(Rows from a dataset)
....

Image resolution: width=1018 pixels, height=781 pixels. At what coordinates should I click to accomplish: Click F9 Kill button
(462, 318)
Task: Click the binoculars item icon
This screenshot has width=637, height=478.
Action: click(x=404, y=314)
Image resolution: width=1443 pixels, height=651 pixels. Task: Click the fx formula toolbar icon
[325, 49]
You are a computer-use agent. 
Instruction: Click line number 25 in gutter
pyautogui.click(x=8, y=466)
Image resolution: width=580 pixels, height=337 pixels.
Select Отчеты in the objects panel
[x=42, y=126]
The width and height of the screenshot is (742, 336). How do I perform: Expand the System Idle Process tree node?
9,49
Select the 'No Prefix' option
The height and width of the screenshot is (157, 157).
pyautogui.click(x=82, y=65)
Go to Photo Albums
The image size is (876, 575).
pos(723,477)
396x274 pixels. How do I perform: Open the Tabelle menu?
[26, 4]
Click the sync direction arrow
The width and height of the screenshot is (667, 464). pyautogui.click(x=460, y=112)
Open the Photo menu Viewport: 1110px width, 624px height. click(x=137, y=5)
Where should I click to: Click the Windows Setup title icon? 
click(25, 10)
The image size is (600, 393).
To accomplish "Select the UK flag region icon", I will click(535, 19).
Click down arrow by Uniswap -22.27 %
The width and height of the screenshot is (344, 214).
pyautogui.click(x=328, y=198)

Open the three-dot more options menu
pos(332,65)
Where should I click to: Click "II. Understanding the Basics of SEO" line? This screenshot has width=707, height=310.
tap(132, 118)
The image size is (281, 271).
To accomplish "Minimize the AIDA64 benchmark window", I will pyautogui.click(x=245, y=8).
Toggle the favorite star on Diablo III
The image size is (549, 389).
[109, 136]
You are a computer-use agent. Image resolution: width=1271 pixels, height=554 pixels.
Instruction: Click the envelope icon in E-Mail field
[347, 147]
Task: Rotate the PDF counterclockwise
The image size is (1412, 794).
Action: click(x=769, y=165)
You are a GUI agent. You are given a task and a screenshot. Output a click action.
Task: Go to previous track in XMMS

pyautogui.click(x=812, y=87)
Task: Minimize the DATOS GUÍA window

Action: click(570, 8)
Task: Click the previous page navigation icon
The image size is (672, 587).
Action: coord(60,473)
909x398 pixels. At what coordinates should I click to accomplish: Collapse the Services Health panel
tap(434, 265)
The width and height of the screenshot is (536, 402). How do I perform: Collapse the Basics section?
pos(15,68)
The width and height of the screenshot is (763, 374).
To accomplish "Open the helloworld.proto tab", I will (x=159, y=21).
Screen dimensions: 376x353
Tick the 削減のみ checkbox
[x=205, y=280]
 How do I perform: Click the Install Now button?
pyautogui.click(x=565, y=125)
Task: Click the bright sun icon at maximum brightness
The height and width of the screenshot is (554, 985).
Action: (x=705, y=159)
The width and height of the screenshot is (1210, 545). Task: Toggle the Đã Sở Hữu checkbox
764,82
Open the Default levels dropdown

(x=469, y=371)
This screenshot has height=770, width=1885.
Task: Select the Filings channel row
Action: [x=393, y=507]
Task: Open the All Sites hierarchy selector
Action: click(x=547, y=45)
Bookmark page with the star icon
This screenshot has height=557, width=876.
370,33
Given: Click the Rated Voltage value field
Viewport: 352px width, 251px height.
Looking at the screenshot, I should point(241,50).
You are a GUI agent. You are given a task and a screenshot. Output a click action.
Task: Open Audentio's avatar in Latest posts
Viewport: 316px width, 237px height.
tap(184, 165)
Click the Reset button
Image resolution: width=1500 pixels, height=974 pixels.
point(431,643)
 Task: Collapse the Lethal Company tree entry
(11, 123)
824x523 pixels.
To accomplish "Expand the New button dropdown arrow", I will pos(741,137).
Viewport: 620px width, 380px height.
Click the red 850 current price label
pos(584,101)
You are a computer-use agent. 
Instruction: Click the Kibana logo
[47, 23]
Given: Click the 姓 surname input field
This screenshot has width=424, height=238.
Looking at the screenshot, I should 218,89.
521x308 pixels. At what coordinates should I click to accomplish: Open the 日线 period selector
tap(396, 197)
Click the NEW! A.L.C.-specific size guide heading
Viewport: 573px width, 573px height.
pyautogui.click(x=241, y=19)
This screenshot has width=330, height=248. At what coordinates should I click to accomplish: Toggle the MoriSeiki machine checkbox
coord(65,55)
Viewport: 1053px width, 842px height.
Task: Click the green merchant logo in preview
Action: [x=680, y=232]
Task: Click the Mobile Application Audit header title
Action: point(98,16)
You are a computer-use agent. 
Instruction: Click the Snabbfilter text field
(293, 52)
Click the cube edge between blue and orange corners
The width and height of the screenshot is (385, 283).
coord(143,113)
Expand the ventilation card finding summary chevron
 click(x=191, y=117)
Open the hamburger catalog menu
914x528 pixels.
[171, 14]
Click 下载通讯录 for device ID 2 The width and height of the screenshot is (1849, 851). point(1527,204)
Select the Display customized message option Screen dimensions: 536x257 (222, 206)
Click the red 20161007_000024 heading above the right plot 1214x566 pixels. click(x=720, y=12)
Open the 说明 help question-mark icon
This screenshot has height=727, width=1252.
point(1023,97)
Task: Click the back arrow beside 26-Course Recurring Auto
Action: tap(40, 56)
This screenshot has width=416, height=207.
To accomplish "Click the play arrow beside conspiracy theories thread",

....

Express every line of these entries as a JSON list of strings, one string per line. Leave out blank lines.

__Problem solution__.
[
  "Image resolution: width=1018 pixels, height=781 pixels. At what coordinates should I click to accomplish: Click F9 Kill button",
  "(462, 318)",
  "Task: Click the binoculars item icon",
  "This screenshot has width=637, height=478.",
  "Action: click(x=404, y=314)",
  "Image resolution: width=1443 pixels, height=651 pixels. Task: Click the fx formula toolbar icon",
  "[325, 49]",
  "You are a computer-use agent. ",
  "Instruction: Click line number 25 in gutter",
  "pyautogui.click(x=8, y=466)",
  "Image resolution: width=580 pixels, height=337 pixels.",
  "Select Отчеты in the objects panel",
  "[x=42, y=126]",
  "The width and height of the screenshot is (742, 336). How do I perform: Expand the System Idle Process tree node?",
  "9,49",
  "Select the 'No Prefix' option",
  "The height and width of the screenshot is (157, 157).",
  "pyautogui.click(x=82, y=65)",
  "Go to Photo Albums",
  "The image size is (876, 575).",
  "pos(723,477)",
  "396x274 pixels. How do I perform: Open the Tabelle menu?",
  "[26, 4]",
  "Click the sync direction arrow",
  "The width and height of the screenshot is (667, 464). pyautogui.click(x=460, y=112)",
  "Open the Photo menu Viewport: 1110px width, 624px height. click(x=137, y=5)",
  "Where should I click to: Click the Windows Setup title icon? ",
  "click(25, 10)",
  "The image size is (600, 393).",
  "To accomplish \"Select the UK flag region icon\", I will click(535, 19).",
  "Click down arrow by Uniswap -22.27 %",
  "The width and height of the screenshot is (344, 214).",
  "pyautogui.click(x=328, y=198)",
  "Open the three-dot more options menu",
  "pos(332,65)",
  "Where should I click to: Click \"II. Understanding the Basics of SEO\" line? This screenshot has width=707, height=310.",
  "tap(132, 118)",
  "The image size is (281, 271).",
  "To accomplish \"Minimize the AIDA64 benchmark window\", I will pyautogui.click(x=245, y=8).",
  "Toggle the favorite star on Diablo III",
  "The image size is (549, 389).",
  "[109, 136]",
  "You are a computer-use agent. Image resolution: width=1271 pixels, height=554 pixels.",
  "Instruction: Click the envelope icon in E-Mail field",
  "[347, 147]",
  "Task: Rotate the PDF counterclockwise",
  "The image size is (1412, 794).",
  "Action: click(x=769, y=165)",
  "You are a GUI agent. You are given a task and a screenshot. Output a click action.",
  "Task: Go to previous track in XMMS",
  "pyautogui.click(x=812, y=87)",
  "Task: Minimize the DATOS GUÍA window",
  "Action: click(570, 8)",
  "Task: Click the previous page navigation icon",
  "The image size is (672, 587).",
  "Action: coord(60,473)",
  "909x398 pixels. At what coordinates should I click to accomplish: Collapse the Services Health panel",
  "tap(434, 265)",
  "The width and height of the screenshot is (536, 402). How do I perform: Collapse the Basics section?",
  "pos(15,68)",
  "The width and height of the screenshot is (763, 374).",
  "To accomplish \"Open the helloworld.proto tab\", I will (x=159, y=21).",
  "Screen dimensions: 376x353",
  "Tick the 削減のみ checkbox",
  "[x=205, y=280]",
  " How do I perform: Click the Install Now button?",
  "pyautogui.click(x=565, y=125)",
  "Task: Click the bright sun icon at maximum brightness",
  "The height and width of the screenshot is (554, 985).",
  "Action: (x=705, y=159)",
  "The width and height of the screenshot is (1210, 545). Task: Toggle the Đã Sở Hữu checkbox",
  "764,82",
  "Open the Default levels dropdown",
  "(x=469, y=371)",
  "This screenshot has height=770, width=1885.",
  "Task: Select the Filings channel row",
  "Action: [x=393, y=507]",
  "Task: Open the All Sites hierarchy selector",
  "Action: click(x=547, y=45)",
  "Bookmark page with the star icon",
  "This screenshot has height=557, width=876.",
  "370,33",
  "Given: Click the Rated Voltage value field",
  "Viewport: 352px width, 251px height.",
  "Looking at the screenshot, I should point(241,50).",
  "You are a GUI agent. You are given a task and a screenshot. Output a click action.",
  "Task: Open Audentio's avatar in Latest posts",
  "Viewport: 316px width, 237px height.",
  "tap(184, 165)",
  "Click the Reset button",
  "Image resolution: width=1500 pixels, height=974 pixels.",
  "point(431,643)",
  " Task: Collapse the Lethal Company tree entry",
  "(11, 123)",
  "824x523 pixels.",
  "To accomplish \"Expand the New button dropdown arrow\", I will pos(741,137).",
  "Viewport: 620px width, 380px height.",
  "Click the red 850 current price label",
  "pos(584,101)",
  "You are a computer-use agent. ",
  "Instruction: Click the Kibana logo",
  "[47, 23]",
  "Given: Click the 姓 surname input field",
  "This screenshot has width=424, height=238.",
  "Looking at the screenshot, I should 218,89.",
  "521x308 pixels. At what coordinates should I click to accomplish: Open the 日线 period selector",
  "tap(396, 197)",
  "Click the NEW! A.L.C.-specific size guide heading",
  "Viewport: 573px width, 573px height.",
  "pyautogui.click(x=241, y=19)",
  "This screenshot has width=330, height=248. At what coordinates should I click to accomplish: Toggle the MoriSeiki machine checkbox",
  "coord(65,55)",
  "Viewport: 1053px width, 842px height.",
  "Task: Click the green merchant logo in preview",
  "Action: [x=680, y=232]",
  "Task: Click the Mobile Application Audit header title",
  "Action: point(98,16)",
  "You are a computer-use agent. ",
  "Instruction: Click the Snabbfilter text field",
  "(293, 52)",
  "Click the cube edge between blue and orange corners",
  "The width and height of the screenshot is (385, 283).",
  "coord(143,113)",
  "Expand the ventilation card finding summary chevron",
  " click(x=191, y=117)",
  "Open the hamburger catalog menu",
  "914x528 pixels.",
  "[171, 14]",
  "Click 下载通讯录 for device ID 2 The width and height of the screenshot is (1849, 851). point(1527,204)",
  "Select the Display customized message option Screen dimensions: 536x257 (222, 206)",
  "Click the red 20161007_000024 heading above the right plot 1214x566 pixels. click(x=720, y=12)",
  "Open the 说明 help question-mark icon",
  "This screenshot has height=727, width=1252.",
  "point(1023,97)",
  "Task: Click the back arrow beside 26-Course Recurring Auto",
  "Action: tap(40, 56)",
  "This screenshot has width=416, height=207.",
  "To accomplish \"Click the play arrow beside conspiracy theories thread\","
]